# Supplied data
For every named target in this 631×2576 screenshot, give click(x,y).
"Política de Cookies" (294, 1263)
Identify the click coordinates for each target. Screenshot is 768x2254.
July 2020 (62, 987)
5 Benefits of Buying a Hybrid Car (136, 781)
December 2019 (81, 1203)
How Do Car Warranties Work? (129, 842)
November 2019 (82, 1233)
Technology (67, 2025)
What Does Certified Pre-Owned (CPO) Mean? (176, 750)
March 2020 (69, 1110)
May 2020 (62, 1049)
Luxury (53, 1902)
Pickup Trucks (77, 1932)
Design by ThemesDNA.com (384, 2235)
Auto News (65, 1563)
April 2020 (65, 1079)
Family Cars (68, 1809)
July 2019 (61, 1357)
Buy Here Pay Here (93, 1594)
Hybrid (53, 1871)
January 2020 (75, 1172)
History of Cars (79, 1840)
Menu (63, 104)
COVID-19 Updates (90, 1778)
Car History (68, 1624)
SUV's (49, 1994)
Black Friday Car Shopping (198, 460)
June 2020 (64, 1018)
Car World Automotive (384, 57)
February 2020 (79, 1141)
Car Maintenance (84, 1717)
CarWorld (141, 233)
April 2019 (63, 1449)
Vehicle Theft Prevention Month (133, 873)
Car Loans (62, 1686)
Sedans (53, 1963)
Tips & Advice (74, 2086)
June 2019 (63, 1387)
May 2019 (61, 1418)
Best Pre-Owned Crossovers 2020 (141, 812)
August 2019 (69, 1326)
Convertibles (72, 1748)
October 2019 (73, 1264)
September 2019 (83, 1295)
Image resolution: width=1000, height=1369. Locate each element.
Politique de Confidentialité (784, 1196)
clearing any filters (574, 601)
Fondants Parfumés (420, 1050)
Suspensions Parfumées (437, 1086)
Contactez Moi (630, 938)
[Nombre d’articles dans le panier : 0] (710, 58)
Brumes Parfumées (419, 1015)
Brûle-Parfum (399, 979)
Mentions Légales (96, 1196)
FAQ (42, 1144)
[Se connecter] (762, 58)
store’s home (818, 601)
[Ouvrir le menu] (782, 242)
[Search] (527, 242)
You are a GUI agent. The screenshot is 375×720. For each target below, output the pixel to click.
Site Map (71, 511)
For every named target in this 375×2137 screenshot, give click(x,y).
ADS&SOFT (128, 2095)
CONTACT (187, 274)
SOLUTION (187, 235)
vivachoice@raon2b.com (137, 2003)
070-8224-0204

# Requirement
Copy out the lines between the line containing "CarWorld (141, 233)" and the line containing "Contactez Moi (630, 938)", inclusive, with no changes.

# Answer to the exercise
CarWorld (141, 233)
April 2019 (63, 1449)
Vehicle Theft Prevention Month (133, 873)
Car Loans (62, 1686)
Sedans (53, 1963)
Tips & Advice (74, 2086)
June 2019 (63, 1387)
May 2019 (61, 1418)
Best Pre-Owned Crossovers 2020 (141, 812)
August 2019 (69, 1326)
Convertibles (72, 1748)
October 2019 (73, 1264)
September 2019 (83, 1295)
Image resolution: width=1000, height=1369. Locate each element.
Politique de Confidentialité (784, 1196)
clearing any filters (574, 601)
Fondants Parfumés (420, 1050)
Suspensions Parfumées (437, 1086)
Contactez Moi (630, 938)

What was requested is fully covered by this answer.